Posted 7 months ago
This is a beautiful example of Nippon TT moriage. It's very colorful and filled with a large bird and numerous flowers. It measures 5" tall and has the TT in triangles mark on the bottom.
The Takito company 1880-1948, is mostly known as one of those specializing on the Lustre ware type of decoration originally developed by the Noritake company but pieces with moriage decoration in Moriage a'la Kyoto Satsuma on porcelain, are also common. Between 1891 to 1921 the products should be marked 'Nippon'. Marks later than 1945 usually comes with the addition of "Made in Occupied Japan ".
The word "Nippon" in western characters means "Japan" and occurs on most Japanese wares from around 1890 until the early 1920s. From 1891 imports to America were required to be marked with the country of origin, in western characters. Thus Japanese exports (to America) were marked with "Nippon" in English from this date to 1922, when the requirement was changed to that the word "Japan" should be used. These are the so-called "Nippon wares". However, the rule doesn't apply in other countries nor always in America because sometimes paper labels and the like was used. So while finding a back stamp saying "Nippon" is a useful dating aid its absence is not determinative.
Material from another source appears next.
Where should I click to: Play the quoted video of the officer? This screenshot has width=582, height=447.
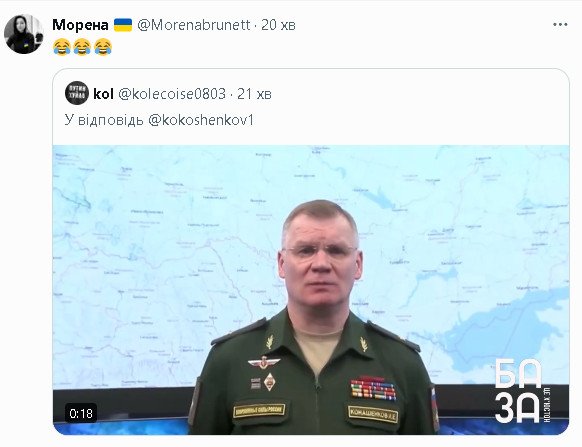(311, 290)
Regarding 'Nippon' marked porcelain, wares marked 'Japan' or 'Made in Japan' have not been as desirable as those marked 'Nippon'. Particularly in the US, Nippon marked pieces have always brought a large premium over those marked Japan or Made in Japan and certainly more than unmarked wares. This is true even for pieces of similar quality. In the 1960s, collector ranks swelled and demand for marked Nippon pieces vastly exceeded the supply. Thus arose the transfer (stencil) based fake Nippon mark applied by unscrupulous dealers to thousands of imported Japanese porcelain. This kind of marks can be identified by the mark being applied inside a glaze area looking a bit like a piece of scotch tape. The resulting flood of fakes became well known to dealers and the more knowledgeable collectors. The motive was money as it usually is and the confusion eventually dampened collector enthusiasm.